Use a table constraint to ensure versions remain within safe bounds, and update in a transaction:

-- CockroachDB schema
CREATE TABLE documents (
    id UUID PRIMARY KEY,
    content STRING,
    version INT NOT NULL CHECK (version BETWEEN 0 AND 9223372036854775807)
);
import (
    "context"
    "database/sql"
)

func incrementVersion(ctx context.Context, docID string, db *sql.DB) error {
    tx, err := db.BeginTx(ctx, nil)
    if err != nil {
        return err
    }
    defer tx.Rollback()
    var current int
    err = tx.QueryRowContext(ctx, "SELECT version FROM documents WHERE id = $1 FOR UPDATE", docID).Scan(&current)
    if err != nil {
        return err
    }
    if current == math.MaxInt64 {
        return errors.New("version overflow")
    }
    _, err = tx.ExecContext(ctx, "UPDATE documents SET version = $1 WHERE id = $2", current+1, docID)
    if err != nil {
        return err
    }
    return tx.Commit()
}

These examples ensure arithmetic stays within safe ranges and CockroachDB enforces domain constraints.
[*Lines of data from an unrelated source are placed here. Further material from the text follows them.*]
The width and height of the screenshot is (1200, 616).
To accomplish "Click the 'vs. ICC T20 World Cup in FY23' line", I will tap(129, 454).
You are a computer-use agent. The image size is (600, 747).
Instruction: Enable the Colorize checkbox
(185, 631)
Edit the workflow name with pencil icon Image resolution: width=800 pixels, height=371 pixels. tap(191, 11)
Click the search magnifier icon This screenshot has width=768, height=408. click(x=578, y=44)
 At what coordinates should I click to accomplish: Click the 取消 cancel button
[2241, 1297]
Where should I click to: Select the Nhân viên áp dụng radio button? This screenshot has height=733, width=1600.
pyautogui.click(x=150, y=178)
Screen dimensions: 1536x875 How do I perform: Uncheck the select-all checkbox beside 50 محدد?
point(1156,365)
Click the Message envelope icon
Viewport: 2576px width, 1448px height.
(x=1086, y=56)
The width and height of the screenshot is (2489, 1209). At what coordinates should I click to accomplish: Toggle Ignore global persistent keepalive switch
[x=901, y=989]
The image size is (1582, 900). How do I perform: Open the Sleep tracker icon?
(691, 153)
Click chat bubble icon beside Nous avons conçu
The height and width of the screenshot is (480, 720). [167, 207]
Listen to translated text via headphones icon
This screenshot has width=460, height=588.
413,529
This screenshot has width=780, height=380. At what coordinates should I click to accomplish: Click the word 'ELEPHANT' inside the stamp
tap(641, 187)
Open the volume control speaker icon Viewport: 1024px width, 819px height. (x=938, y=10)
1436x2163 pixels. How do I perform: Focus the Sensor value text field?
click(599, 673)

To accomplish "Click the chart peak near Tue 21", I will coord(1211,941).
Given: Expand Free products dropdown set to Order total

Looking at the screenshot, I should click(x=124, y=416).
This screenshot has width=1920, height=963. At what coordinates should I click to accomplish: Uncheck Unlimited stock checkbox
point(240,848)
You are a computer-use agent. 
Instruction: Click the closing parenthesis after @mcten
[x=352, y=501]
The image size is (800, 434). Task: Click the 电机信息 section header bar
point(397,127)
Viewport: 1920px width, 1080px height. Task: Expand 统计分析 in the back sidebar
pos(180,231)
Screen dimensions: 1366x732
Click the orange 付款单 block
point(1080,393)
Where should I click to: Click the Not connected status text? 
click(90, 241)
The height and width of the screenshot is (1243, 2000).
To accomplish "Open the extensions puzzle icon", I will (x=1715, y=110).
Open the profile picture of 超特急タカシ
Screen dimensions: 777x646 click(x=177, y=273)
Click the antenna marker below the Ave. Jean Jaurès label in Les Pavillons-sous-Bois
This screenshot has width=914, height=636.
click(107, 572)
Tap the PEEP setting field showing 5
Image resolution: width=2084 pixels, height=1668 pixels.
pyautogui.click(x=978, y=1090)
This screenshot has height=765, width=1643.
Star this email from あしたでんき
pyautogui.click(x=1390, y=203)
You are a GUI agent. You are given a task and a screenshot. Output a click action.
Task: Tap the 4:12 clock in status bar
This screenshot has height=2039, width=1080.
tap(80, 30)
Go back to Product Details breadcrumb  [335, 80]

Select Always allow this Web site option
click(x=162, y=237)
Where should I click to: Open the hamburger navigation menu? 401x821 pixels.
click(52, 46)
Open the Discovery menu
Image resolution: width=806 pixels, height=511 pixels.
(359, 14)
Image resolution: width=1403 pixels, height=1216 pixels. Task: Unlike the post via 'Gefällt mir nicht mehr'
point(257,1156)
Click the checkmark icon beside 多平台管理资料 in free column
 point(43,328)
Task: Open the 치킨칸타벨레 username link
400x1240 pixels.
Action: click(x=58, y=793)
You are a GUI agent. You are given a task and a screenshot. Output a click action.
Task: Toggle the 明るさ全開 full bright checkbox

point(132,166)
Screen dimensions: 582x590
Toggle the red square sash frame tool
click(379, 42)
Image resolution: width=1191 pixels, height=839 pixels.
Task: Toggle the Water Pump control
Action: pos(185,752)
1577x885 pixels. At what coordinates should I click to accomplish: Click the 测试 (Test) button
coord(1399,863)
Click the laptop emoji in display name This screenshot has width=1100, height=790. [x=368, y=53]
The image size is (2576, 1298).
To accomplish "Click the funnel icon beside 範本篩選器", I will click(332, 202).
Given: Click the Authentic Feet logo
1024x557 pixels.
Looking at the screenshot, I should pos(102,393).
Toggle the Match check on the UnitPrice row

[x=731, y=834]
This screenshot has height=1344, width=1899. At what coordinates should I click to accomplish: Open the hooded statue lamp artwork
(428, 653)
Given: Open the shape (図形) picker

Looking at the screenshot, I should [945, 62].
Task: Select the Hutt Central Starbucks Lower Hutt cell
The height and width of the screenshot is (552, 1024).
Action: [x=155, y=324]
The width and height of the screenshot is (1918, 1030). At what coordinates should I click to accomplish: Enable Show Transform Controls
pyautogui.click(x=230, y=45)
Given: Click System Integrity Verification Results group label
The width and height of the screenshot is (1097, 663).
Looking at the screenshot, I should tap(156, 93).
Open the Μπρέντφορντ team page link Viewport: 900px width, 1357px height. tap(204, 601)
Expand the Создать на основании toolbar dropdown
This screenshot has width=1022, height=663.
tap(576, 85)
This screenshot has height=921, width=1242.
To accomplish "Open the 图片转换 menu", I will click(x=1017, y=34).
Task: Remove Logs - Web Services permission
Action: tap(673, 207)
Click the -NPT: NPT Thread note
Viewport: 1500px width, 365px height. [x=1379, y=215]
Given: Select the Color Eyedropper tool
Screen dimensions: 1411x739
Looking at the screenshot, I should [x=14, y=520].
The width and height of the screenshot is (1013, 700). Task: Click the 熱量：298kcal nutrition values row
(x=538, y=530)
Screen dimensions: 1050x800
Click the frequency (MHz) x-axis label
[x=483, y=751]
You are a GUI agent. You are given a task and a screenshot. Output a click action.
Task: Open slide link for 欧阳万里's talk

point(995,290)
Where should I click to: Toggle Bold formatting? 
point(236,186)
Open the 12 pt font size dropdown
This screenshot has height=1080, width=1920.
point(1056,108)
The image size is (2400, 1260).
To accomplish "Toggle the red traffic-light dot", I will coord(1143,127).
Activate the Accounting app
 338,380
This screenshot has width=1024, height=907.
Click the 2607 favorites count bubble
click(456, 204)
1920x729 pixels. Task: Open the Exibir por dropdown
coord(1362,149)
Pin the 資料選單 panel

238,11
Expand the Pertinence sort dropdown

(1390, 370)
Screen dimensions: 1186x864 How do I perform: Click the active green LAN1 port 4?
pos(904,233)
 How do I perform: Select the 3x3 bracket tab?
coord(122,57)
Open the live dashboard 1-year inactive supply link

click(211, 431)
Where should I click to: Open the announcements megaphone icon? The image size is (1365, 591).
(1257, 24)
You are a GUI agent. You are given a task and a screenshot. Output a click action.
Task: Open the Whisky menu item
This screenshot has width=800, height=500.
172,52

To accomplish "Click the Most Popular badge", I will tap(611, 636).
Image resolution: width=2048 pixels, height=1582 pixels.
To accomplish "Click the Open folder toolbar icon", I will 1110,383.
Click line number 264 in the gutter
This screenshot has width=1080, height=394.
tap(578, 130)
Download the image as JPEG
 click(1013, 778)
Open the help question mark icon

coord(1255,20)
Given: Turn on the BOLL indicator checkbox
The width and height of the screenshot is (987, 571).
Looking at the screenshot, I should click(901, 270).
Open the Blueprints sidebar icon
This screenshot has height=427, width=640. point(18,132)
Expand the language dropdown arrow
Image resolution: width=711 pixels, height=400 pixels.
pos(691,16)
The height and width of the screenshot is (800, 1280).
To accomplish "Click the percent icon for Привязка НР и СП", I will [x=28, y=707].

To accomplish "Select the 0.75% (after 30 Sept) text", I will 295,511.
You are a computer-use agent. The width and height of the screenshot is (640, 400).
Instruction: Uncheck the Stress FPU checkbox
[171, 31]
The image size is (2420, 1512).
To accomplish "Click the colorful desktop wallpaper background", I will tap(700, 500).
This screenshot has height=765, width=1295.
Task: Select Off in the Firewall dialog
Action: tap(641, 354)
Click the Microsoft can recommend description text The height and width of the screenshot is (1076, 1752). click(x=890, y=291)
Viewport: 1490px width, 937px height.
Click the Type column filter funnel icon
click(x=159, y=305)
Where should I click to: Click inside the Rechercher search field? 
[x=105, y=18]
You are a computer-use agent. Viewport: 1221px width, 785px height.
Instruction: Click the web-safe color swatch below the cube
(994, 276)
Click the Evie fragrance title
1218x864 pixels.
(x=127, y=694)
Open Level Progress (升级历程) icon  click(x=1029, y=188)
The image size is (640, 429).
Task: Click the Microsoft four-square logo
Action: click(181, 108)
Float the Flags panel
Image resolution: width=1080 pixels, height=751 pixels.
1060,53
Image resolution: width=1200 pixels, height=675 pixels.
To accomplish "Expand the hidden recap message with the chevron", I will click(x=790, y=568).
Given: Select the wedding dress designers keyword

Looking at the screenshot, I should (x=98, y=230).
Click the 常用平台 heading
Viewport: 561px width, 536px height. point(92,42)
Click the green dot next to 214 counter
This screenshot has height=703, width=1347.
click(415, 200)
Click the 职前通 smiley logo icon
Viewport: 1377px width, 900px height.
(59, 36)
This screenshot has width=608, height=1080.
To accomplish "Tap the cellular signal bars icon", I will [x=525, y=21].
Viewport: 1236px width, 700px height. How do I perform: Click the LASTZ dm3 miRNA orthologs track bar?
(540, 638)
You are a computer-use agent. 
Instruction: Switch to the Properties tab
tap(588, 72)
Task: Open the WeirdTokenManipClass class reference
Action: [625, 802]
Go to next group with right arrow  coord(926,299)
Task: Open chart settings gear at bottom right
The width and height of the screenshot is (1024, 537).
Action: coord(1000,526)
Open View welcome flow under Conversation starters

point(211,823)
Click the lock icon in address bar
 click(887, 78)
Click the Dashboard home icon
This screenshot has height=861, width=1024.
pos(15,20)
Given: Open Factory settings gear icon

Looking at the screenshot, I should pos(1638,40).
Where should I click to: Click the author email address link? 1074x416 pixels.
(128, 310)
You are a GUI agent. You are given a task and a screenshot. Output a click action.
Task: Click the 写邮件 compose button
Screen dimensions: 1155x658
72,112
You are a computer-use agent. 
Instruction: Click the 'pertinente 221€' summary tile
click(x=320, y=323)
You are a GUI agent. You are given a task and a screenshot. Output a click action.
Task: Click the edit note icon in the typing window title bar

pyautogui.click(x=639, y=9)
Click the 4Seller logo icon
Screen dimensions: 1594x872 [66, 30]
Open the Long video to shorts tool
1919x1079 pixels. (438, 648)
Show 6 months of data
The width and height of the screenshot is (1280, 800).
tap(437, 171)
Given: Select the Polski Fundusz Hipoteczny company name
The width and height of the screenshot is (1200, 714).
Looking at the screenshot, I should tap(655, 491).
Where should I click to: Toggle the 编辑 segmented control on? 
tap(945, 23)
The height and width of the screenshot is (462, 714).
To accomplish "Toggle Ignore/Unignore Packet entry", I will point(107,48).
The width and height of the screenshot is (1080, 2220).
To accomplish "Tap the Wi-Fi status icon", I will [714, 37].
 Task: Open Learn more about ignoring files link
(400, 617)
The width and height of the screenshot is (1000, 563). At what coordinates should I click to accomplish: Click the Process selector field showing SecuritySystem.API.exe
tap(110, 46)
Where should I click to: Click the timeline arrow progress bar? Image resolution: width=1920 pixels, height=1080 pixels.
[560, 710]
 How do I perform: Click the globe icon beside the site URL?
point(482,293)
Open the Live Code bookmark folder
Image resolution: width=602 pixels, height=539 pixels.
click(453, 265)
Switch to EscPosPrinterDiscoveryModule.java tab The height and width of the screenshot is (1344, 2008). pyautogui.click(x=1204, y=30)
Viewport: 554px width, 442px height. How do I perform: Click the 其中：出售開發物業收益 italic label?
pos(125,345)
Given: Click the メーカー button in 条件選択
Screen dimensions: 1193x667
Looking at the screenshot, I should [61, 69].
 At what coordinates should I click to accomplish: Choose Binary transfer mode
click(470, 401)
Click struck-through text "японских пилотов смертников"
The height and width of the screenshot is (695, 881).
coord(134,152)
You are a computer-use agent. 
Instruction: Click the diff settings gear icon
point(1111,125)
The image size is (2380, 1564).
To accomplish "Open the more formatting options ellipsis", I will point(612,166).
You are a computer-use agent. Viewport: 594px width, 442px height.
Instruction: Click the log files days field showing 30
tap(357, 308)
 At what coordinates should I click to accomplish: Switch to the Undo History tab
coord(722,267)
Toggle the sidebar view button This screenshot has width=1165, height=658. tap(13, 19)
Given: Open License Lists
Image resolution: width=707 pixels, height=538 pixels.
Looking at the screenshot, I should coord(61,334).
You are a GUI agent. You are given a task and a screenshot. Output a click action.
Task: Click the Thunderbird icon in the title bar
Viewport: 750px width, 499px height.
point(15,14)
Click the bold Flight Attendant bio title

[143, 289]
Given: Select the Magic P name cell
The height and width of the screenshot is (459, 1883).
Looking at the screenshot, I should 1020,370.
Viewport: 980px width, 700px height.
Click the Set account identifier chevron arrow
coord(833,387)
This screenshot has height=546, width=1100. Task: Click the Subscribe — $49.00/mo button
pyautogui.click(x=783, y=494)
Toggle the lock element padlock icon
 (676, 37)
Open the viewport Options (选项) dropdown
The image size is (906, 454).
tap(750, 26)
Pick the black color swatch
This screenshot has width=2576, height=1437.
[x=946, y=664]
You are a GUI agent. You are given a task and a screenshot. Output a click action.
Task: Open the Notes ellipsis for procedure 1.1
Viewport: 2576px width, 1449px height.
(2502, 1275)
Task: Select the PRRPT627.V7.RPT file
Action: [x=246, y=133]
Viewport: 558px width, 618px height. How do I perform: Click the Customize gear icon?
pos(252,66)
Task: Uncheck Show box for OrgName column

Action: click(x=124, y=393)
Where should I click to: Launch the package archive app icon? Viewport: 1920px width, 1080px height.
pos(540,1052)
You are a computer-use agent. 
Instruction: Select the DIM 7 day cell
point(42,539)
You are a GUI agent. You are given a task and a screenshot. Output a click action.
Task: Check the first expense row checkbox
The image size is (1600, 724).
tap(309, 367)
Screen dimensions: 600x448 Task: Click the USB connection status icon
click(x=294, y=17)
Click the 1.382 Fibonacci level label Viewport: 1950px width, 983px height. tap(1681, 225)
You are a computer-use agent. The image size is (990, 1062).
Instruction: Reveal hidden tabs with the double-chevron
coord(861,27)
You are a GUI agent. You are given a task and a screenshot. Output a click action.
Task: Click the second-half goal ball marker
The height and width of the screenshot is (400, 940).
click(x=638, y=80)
By combining input validation in Chi with schema-level checks, you reduce the risk of overflow corrupting persisted data.

Frequently Asked Questions

Can middleBrick detect integer overflow risks in my Chi + CockroachDB API?
Yes, middleBrick runs unauthenticated input validation checks among its 12 security tests and can surface unusual numeric behavior that may indicate overflow risks, providing findings with severity and remediation guidance.
Does middleBrick fix integer overflow issues automatically?
No, middleBrick detects and reports issues with remediation guidance; it does not fix, patch, or block code or database values.